Problem description -
When a line in the material beneath includes the word "agent", add it to the count, and report the count alone.

Source data -
....................
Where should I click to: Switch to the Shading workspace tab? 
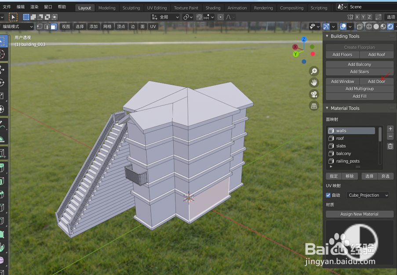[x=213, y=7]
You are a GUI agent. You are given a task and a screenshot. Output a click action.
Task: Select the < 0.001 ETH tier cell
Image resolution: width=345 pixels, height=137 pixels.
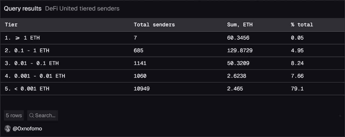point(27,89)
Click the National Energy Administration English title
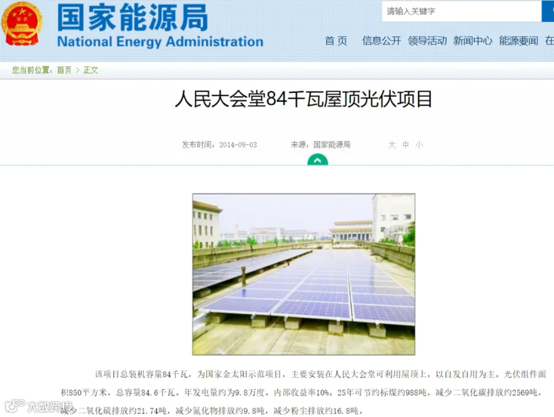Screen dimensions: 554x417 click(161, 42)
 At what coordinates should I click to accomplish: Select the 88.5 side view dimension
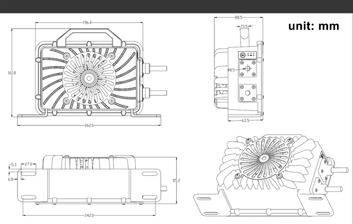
....................
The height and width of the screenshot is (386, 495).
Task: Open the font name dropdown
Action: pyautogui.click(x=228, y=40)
....................
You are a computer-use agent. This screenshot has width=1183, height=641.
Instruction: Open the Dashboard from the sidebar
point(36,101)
....................
Exercise response -
2